Cosatu deputy general secretary Gerald Twala said that “at times some forget why we gather under the Nedlac umbrella”.

“Our fundamental mandate at all times is to resolve the ticking time bomb of unemployment. No society can sustain itself when four out of 10 citizens, six out of 10 youth cannot find a job.

“We cannot be proud as a nation when we remain the most unequal in the world, nor when, despite our efforts since 1994, we witness rising levels of poverty.

“It is worse when we reflect on the damage state capture has done to the state and economy as the toll it and our legacies of apartheid have done to our moral fabric as a nation,” Twala said.

He said some critics were tempted to mock Nedlac as a place where policies go to die, but the “facts and experiences of millions of workers and businesses tell a different story”.

“Six million farm, domestic, construction, retail, fuel, security and other workers who not long ago were paid as little as R6 an hour are today entitled to the national minimum wage of R25.42.

“This is not a living wage, but a foundation from which we will now seek to raise the minimum wage to the level of a living wage.
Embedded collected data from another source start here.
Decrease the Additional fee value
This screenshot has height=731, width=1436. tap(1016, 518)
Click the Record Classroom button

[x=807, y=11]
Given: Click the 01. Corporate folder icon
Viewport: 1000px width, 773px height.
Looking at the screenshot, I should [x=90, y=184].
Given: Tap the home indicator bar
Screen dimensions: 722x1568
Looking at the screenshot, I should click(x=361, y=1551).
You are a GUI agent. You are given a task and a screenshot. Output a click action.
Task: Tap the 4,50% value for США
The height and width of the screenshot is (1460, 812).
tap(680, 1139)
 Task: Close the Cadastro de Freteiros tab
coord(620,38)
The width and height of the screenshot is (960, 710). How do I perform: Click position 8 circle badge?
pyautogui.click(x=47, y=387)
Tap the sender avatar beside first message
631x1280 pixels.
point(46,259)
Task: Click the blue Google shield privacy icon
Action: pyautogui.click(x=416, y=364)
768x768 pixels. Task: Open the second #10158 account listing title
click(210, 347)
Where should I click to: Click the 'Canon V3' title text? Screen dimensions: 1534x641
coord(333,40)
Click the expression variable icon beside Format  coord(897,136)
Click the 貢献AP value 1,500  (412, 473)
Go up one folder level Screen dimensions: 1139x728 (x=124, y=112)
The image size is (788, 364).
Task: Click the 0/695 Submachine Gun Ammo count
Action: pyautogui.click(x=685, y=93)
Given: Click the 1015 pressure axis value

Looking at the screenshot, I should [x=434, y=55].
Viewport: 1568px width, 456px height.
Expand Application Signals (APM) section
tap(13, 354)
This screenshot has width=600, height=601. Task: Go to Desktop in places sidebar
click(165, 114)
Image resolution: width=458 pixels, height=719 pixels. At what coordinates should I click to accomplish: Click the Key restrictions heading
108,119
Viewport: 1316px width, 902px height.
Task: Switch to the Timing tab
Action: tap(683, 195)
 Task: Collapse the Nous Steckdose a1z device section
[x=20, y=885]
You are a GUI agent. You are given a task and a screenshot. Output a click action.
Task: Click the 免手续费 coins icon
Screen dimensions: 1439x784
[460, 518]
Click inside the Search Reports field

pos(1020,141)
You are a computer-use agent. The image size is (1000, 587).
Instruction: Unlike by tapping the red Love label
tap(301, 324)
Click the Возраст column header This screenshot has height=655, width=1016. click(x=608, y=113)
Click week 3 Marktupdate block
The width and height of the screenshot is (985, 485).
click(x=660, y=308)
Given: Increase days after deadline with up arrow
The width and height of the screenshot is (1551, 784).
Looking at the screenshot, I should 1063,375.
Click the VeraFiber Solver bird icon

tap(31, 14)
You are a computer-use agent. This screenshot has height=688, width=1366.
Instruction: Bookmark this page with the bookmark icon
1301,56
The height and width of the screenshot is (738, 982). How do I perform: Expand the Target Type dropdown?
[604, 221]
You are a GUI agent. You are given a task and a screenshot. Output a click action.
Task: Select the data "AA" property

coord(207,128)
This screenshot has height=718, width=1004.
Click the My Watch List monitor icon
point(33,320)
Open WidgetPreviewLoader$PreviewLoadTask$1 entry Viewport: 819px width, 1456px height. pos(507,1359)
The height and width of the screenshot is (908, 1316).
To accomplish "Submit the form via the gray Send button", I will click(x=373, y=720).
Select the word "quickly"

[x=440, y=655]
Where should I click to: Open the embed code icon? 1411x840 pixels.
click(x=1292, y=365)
Whilst we applaud these achievements, we need to do better to raise compliance levels to 100%,” he said.

Twala said the Nedlac community during the Covid pandemic had ensured that over R64 billion was released from the Unemployment Insurance Fund to help 5.7 million workers care for their families and the mass roll-out of the vaccination campaign that reached over 60% of society, in particular the most vulnerable.

“That is a social compact in action,” Twala said.

“Last Friday we welcomed the coming into effect of the Compensation of Occupational Injuries and Diseases Amendment Act extending cover to over 900 000 domestic workers and increasing protections for all workers as well as the Employment Equity Amendment Act requiring companies doing business with the state to be in compliance with the Employment Equity and the National Minimum Wage Acts,” he said.

Employment and Labour Minister Thulas Nxesi said at the opening of the summit that progress had nevertheless been too slow at Nedlac in the area of labour market reform.

He said that it early 2021, after business, labour and government had tabled their proposals for labour law reform, he had hoped that within six or eight months Nedlac would have reached an agreement on a number of changes that would improve the efficiency of the labour market without disturbing worker rights.

Some of the amendments proposed by the parties included improving the functioning of the Labour Court and collective bargaining, which would ensure that, in practice, the rights of workers were realised.

“However, the process is ongoing... I hope you continue to make progress,” he said.

Deliberations should also include considering extending the rights of workers in non-standard employment relations, for example gig economy workers and situations of remote work in the advent of the changing world of work.